◆ PROVIDED TEXT:
================================

Let the shattered stars shred all memories
On the bloody road to ruin
Map
the trail where lost dreamers go
This is not a day for archives
Libraries or documentaries
Pound the wheel into motion
Lie without shame
In a bramble of white roses
Run in terrible glee through worlds
Of avant-garde Pinocchios
Dance like Yakas
In the hallowed wheat fields
Of Indiana, Ohio and Idaho
The Killing fields of Pollyanna!
Drink to the masked dancers. Have fun!
Because that's what suffering is for
There is no time for contemplation
No time to lean on a lamppost
And smoke that forgotten cigarette. . .
Instead, blow blue smoke into the lights of
a dying city!
While the sun goes up and down and up
And you shed your skin
And I shed mine
And die, and die, and die
With every fucking breath
Death-click, enlargement, refraction,
replication and scan
You're holding on too tight
To your rule book
Operating manual
Your life
You don't need your life!
Step outside and scream
To the Daughters of Hell!
I'm waiting for you
Ghost draped in flesh
Waiting for you
To turn me on.
June 7, 2000
(S.D.) Ira shared his crazy whirld with other such exotic
members of the flock as Marty Matz, Gregory Corso, Angus MacLise, Paul Bowles
and Jack Smith, Steve Ben Israel,
Judith Malina, among others. All comrades, some extinct yet not stuffed and
displayed behind glass but alive and thriving in the hearts and minds of a
fertile underground still filled with outsiders, hunger artists, shop lifters
and lovers.
5. Here are two
excerpts from an interview taped and transcribed by Eric La Prade from November 8,
2000 with Ira Cohen talking about one
of those very souls, Herbert Hunke
and their encounters in the 60's including another reference to Irving
Rosenthal:
As La Prade puts it: "Ira was street smart.
He could think on his feet, and was always ready to deal with an absurd
encounter."
ONE
"I knew Herbert
very well. When he was on
Methadone, he bought me junk every day on a regular basis without ripping me
off. He loved my mother. He also acted like there was something
suspicious about me; that if he didn't know my mother, he couldn't deal with
me. But, we always got along
well. I remember with a very big
laugh. . . . how, before Louie, (Huncke's lover) he had Whitey. So, one time they came to my place on
Norfolk Street, right on Houston, over a Jewish Monument Store. After I came back from Morocco, I got a
nice pad there for Sixty-five dollars, and in the window of the store was a
monument that said, "Cohen." So,
Huncke came over with Whitey one day and we were doing [something] and
afterwards, I took them to the door to say good-bye, and he [Huncke] was
already at the door with Whitey and as I came over I heard Huncke saying to
Whitey, "Notice how this doorknob turns to the left and the lock . . ." So, I'm hearing this conversation and
I'm thinking, "What the fuck!"

================================

◆ TASK INPUTS:
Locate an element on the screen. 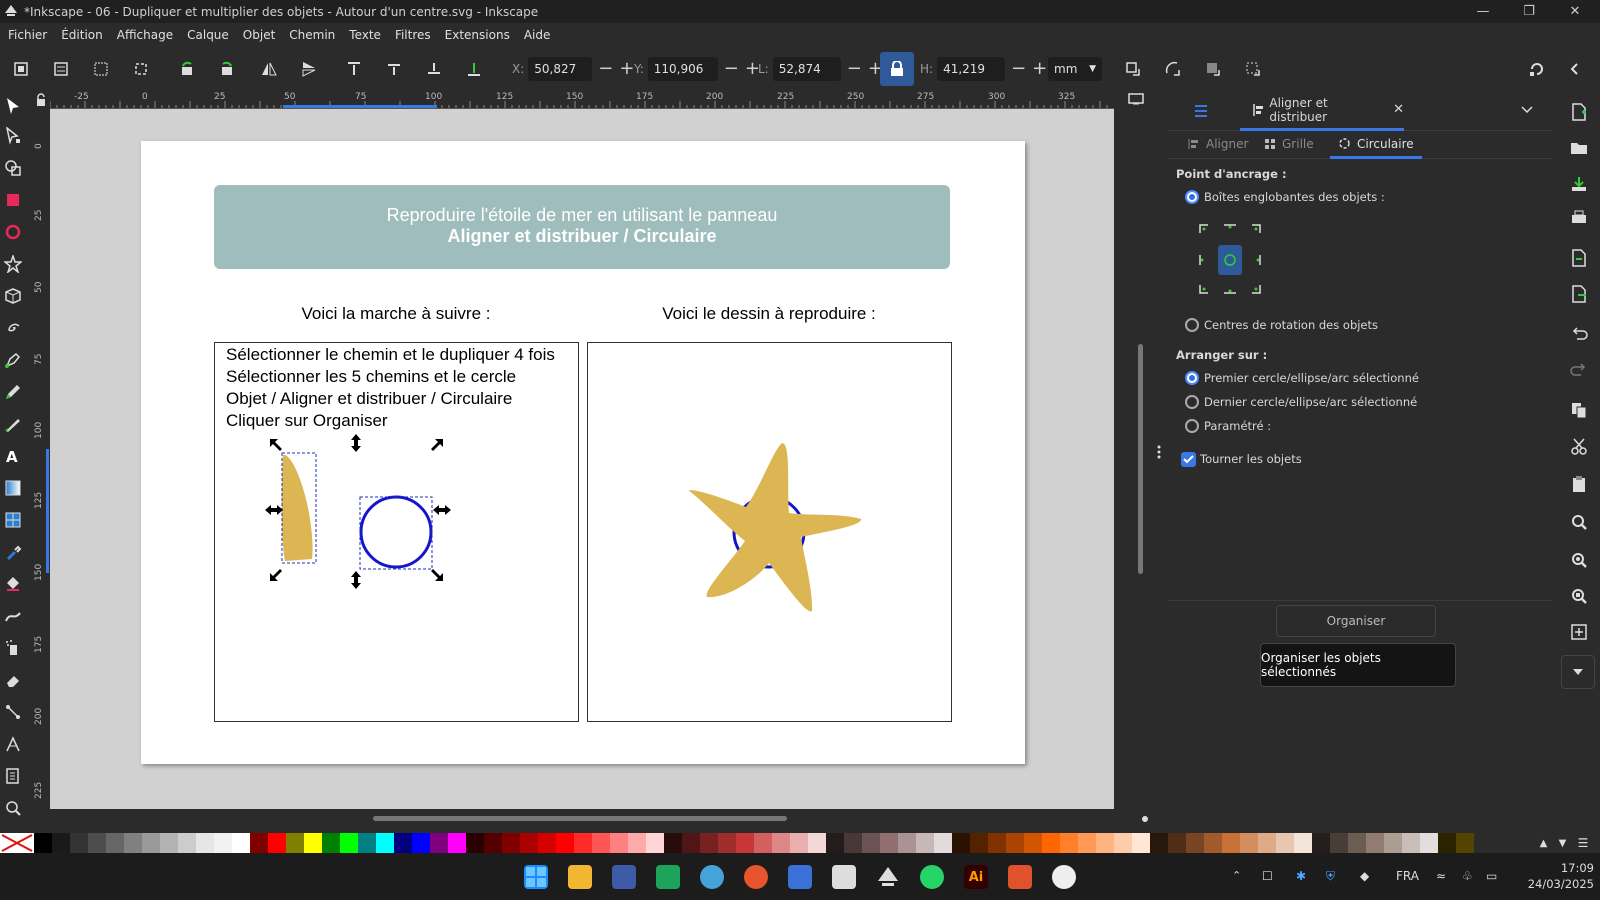  scale-stroke-icon is located at coordinates (1133, 69).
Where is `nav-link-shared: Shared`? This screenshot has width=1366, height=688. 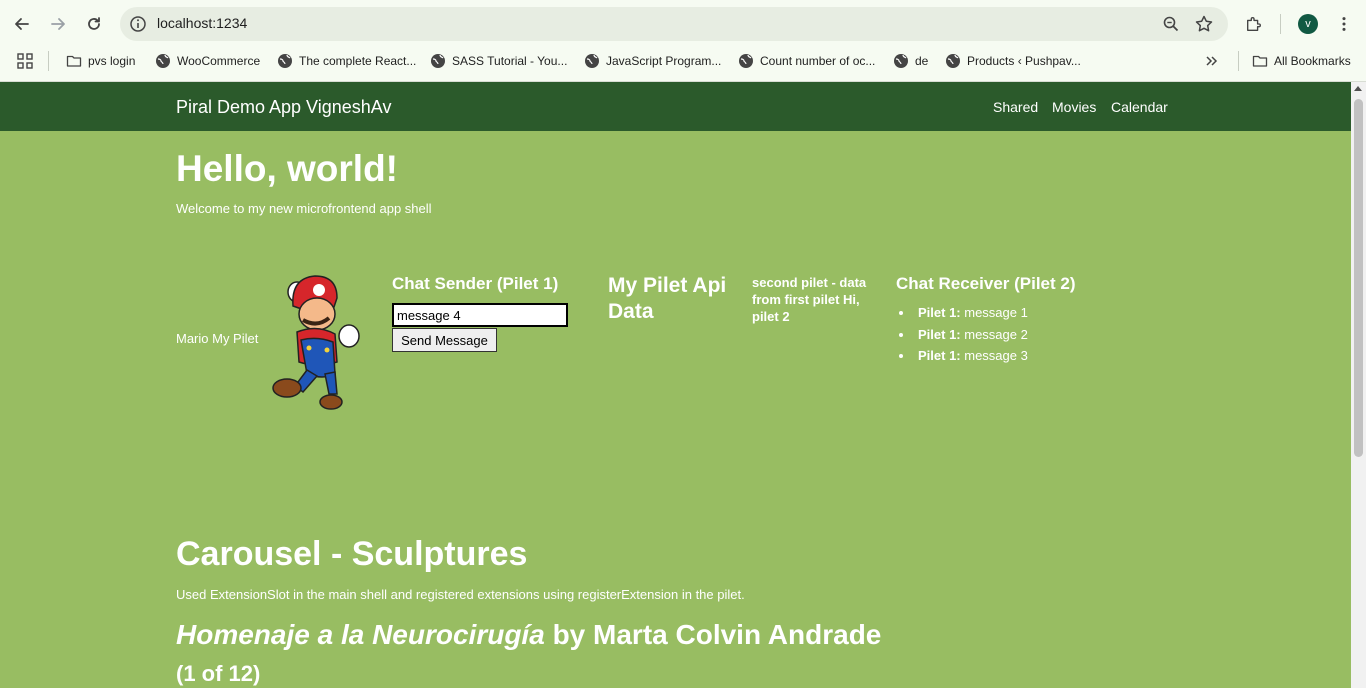
nav-link-shared: Shared is located at coordinates (1016, 107).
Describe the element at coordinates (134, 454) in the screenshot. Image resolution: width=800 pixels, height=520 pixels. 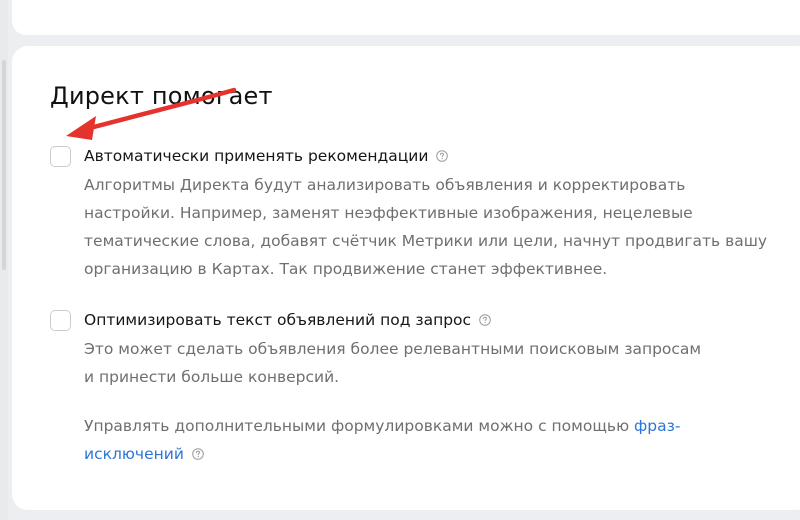
I see `negative-phrases-link-part2: исключений` at that location.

================================

◆ TASK SET:
**a.** List the people that the text about Ira Cohen names as members of the flock with whom Ira shared his world.
**b.** Please express the entries from the line holding "Describe the element" through the last entry, inclusive, as a two-column CSV with the columns request and reply. Quote each field, replace line breaks with spaces, and leave out the pictures.

◆ SOLUTIONS BELOW:
**a.** Marty Matz, Gregory Corso, Angus MacLise, Paul Bowles, Jack Smith, Steve Ben Israel, Judith Malina

**b.**
request,reply
"Describe the element at coordinates (134, 454) in the screenshot. Image resolution: width=800 pixels, height=520 pixels.","I see `negative-phrases-link-part2: исключений` at that location."